Friday, December 28, 2007

Communion with fruit from the promised land

anticipating the nearly-with-us new year (a time for considering the future/past/present), here's the notes i made for a recent eucharist at one of our high st gatherings...

We have heard today about the importance of our being more than sentimental memory keepers. We are encouraged by the writers of the New Testament to be far more ambitious in our remembering. We are called to believe that these times of ritual and celebration are in fact moments when the future world God is making – the Kingdom of God – comes into the present.

The future fullness of God’s re-made world penetrates our time and space, affirming the story of God’s work through history and all the while, remaking us. We are invited to taste the goodness of a world re-made by God, a world that has gone through the trauma and struggle of re-birth. As we gather in this way and eat in this way we are like midwives to new creation - to each other’s rebirth and to the coming kingdom.
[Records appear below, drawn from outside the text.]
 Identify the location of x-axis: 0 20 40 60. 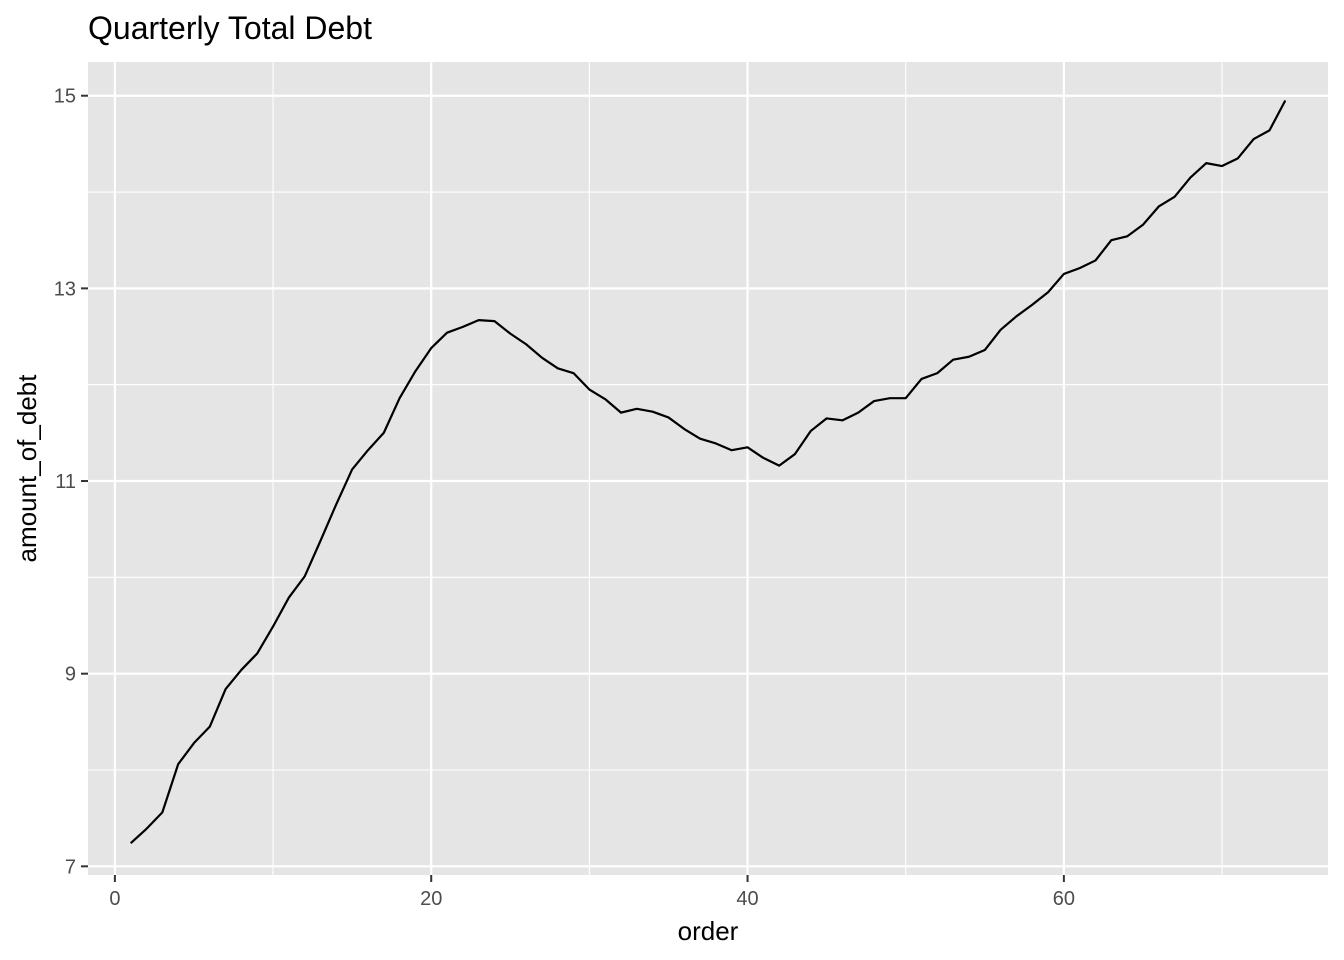
(592, 892).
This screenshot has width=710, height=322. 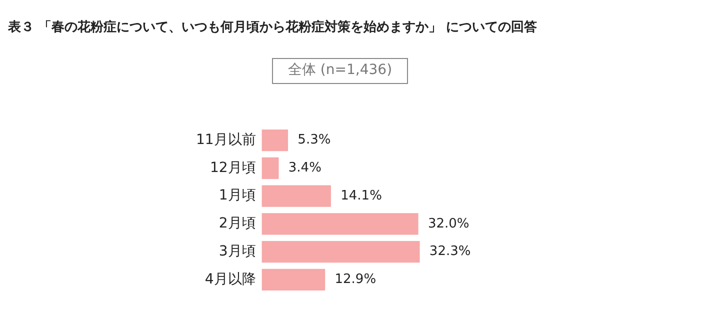 What do you see at coordinates (355, 280) in the screenshot?
I see `data-label: 12.9%` at bounding box center [355, 280].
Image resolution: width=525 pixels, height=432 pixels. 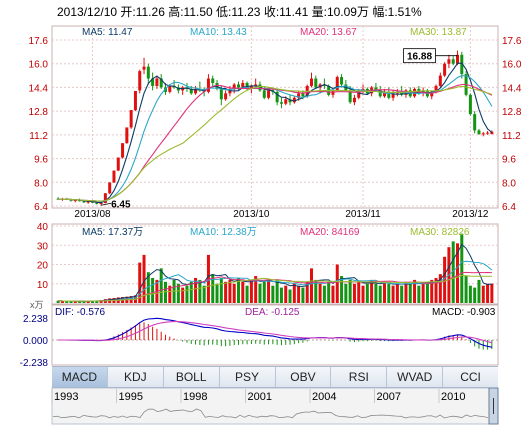 I want to click on price-tick-right: 14.4, so click(x=512, y=88).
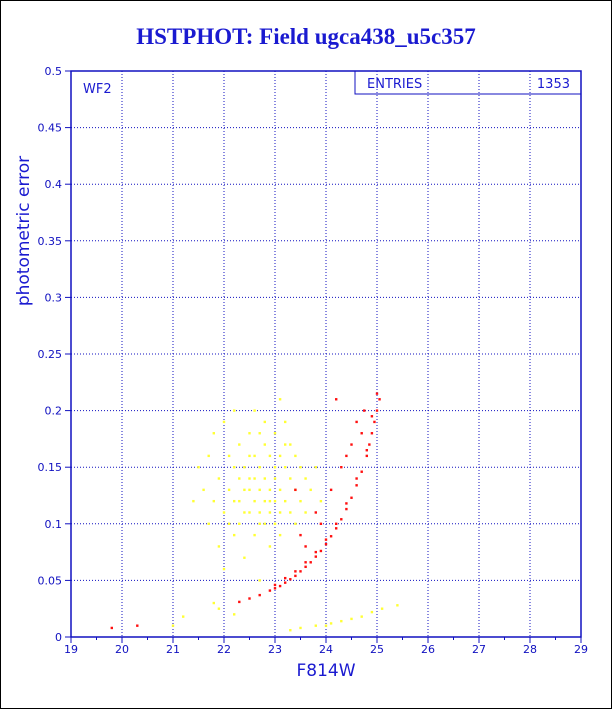  What do you see at coordinates (54, 298) in the screenshot?
I see `y-tick-label: 0.3` at bounding box center [54, 298].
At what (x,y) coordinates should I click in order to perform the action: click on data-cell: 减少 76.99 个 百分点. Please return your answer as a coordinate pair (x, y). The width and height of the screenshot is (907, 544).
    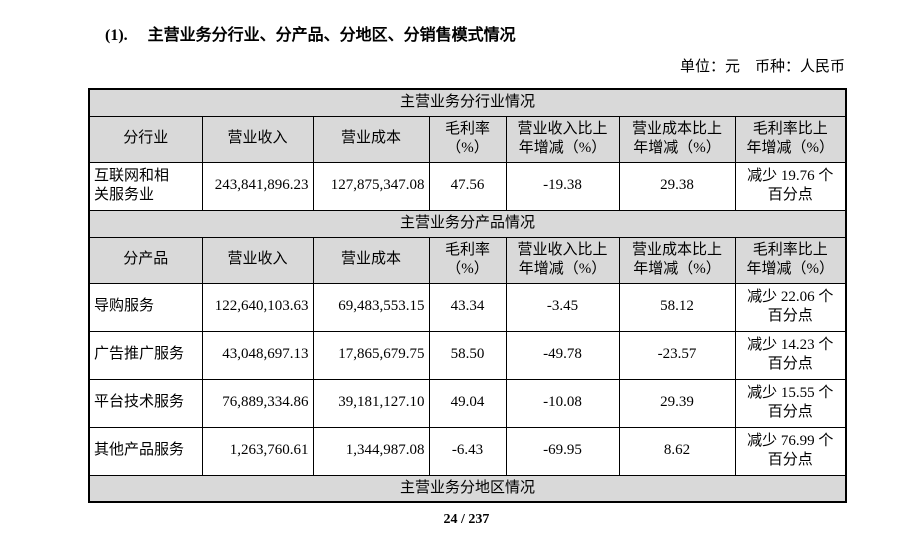
    Looking at the image, I should click on (790, 451).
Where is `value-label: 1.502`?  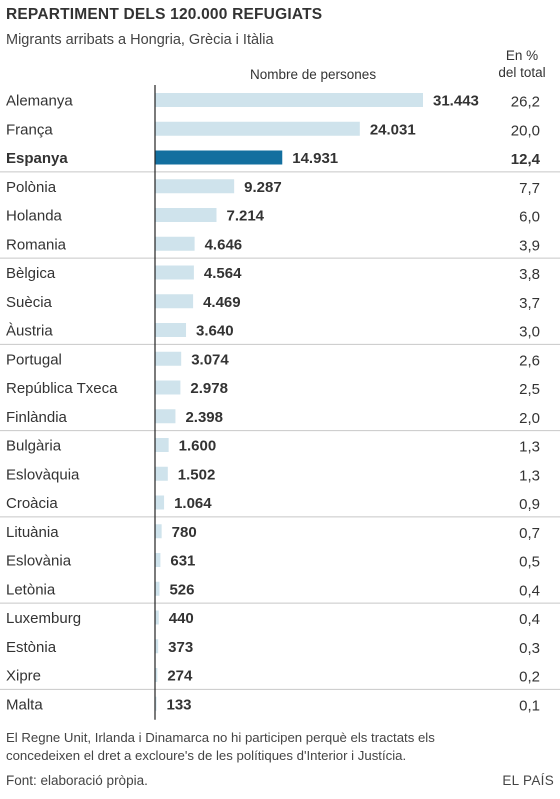
value-label: 1.502 is located at coordinates (197, 474).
In the Passover – the meal where Jesus taught us these things - Hebrew people don’t just recall past history. Instead, they enter into the reality that they are exodus people freed from slavery. This Eucharist meal calls us Jesus followers to that same awareness– we are the people, this is the night! So, at the same time we are here in Lexington, gathered as the people of God, we are also the disciples in that upper room, and last, but not least, we are also the heirs of the kingdom, gathered to eat the messianic banquet in the new heaven and the new earth. Past, Present, and Future.

In Numbers(13:17ff), when the children of Israel are still on the border of the Promised Land, Moses sends spies to check things out.

“Moses sent them to spy out the land…he told them to be bold and bring some of the fruit of the land …grapes, pomegranates, and figs.”

Can you imagine the people of God as they first tasted the fruit of the land they would someday soon call their own? Grape juice coursing down smiling faces. As we pass the cup and the bread, and as we gather to eat together, can we also dare to expect that we are indeed tasting the goodness of food from the celebration feast hosted by Jesus - our brother and our God?